I'm working in spark and, to employ the Matrix
class of the Jama
library, I need to convert the content of a spark.sql.DataFrame
to a 2D array, i.e., Array[Array[Double]]
.
While I've found quite several solutions on how to convert a single column of a dataframe to an array, I don't understand how to
- transform an entire dataframe into a 2D array (that is, an array of arrays);
- while doing so, casting its content from long to Double.
The reason for that is that I need to load the content of a dataframe into a Jama matrix, which requires a 2D array of Doubles as input:
val matrix_transport = new Matrix(df_transport)
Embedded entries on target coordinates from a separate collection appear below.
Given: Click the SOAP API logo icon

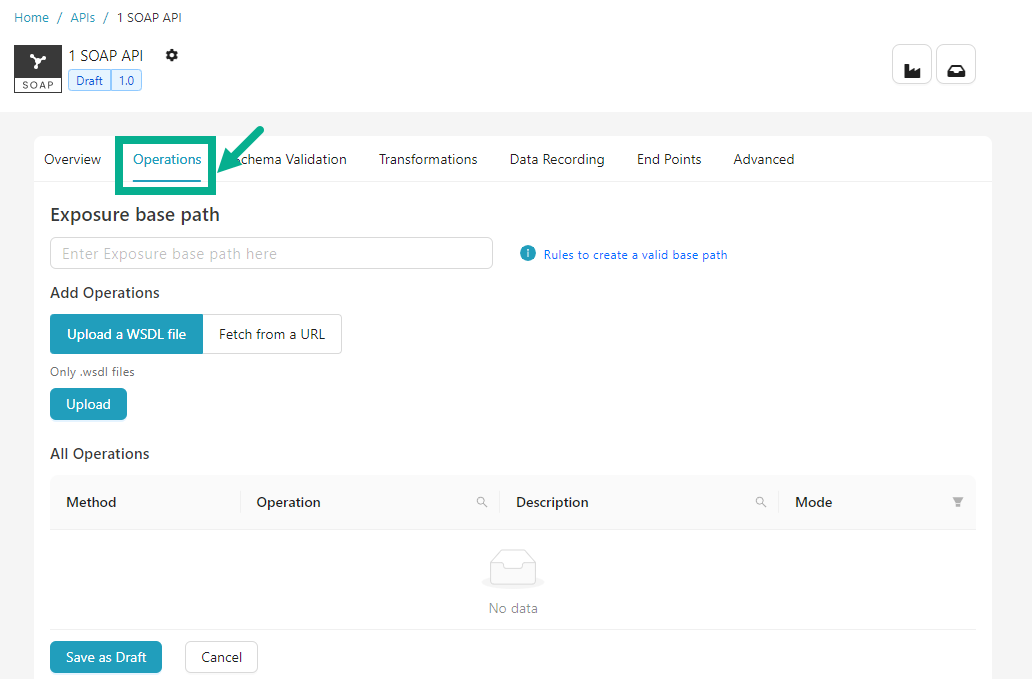Looking at the screenshot, I should 38,68.
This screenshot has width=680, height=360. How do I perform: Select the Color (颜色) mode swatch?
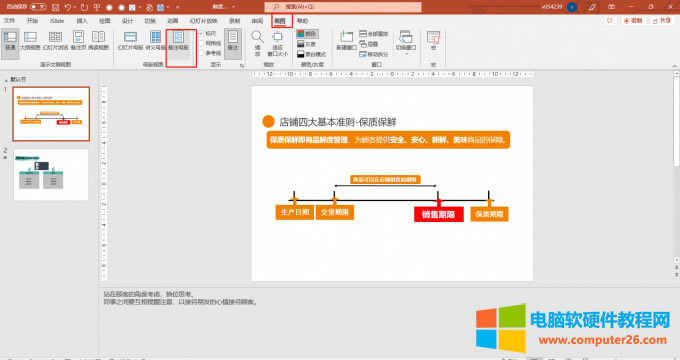click(307, 33)
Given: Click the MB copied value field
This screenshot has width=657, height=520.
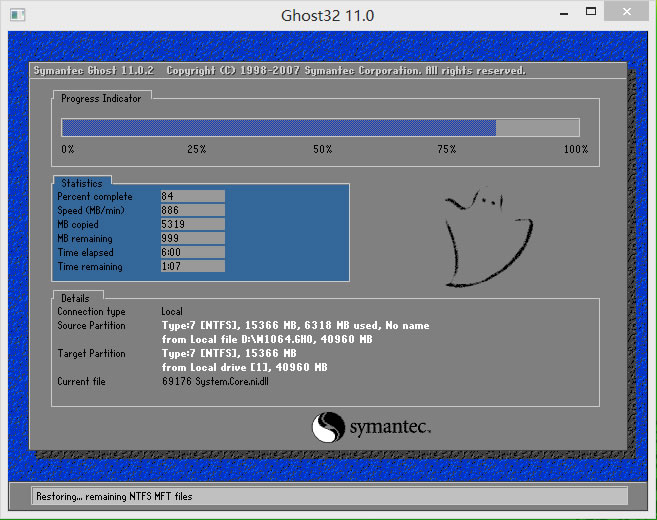Looking at the screenshot, I should [192, 225].
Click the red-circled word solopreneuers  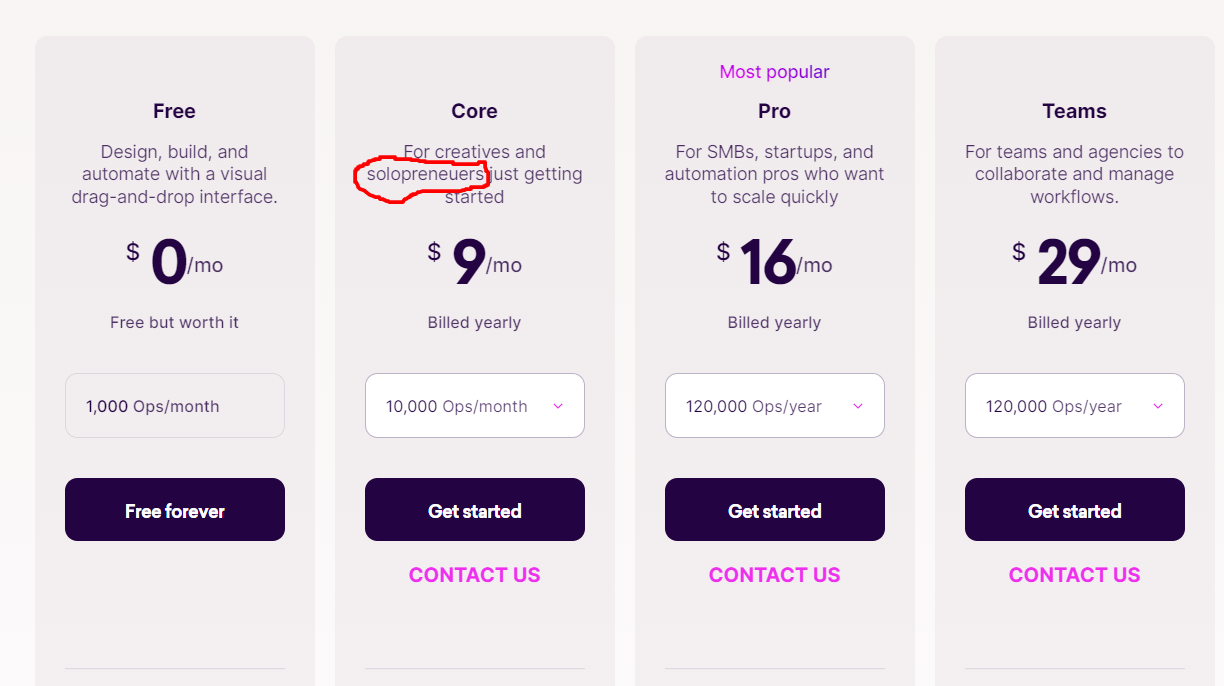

<console>:83: error: type mismatch;
found : org.apache.spark.sql.DataFrame
(which expands to) org.apache.spark.sql.Dataset[org.apache.spark.sql.Row]
required: Array[Array[Double]]
val matrix_transport = new Matrix(df_transport)
EDIT: for completeness, the df schema is:
df_transport.printSchema
root
|-- 1_51501_19962: long (nullable = true)
|-- 1_51501_26708: long (nullable = true)
|-- 1_51501_36708: long (nullable = true)
|-- 1_51501_6708: long (nullable = true)
...
with 165 columns of identical type long
.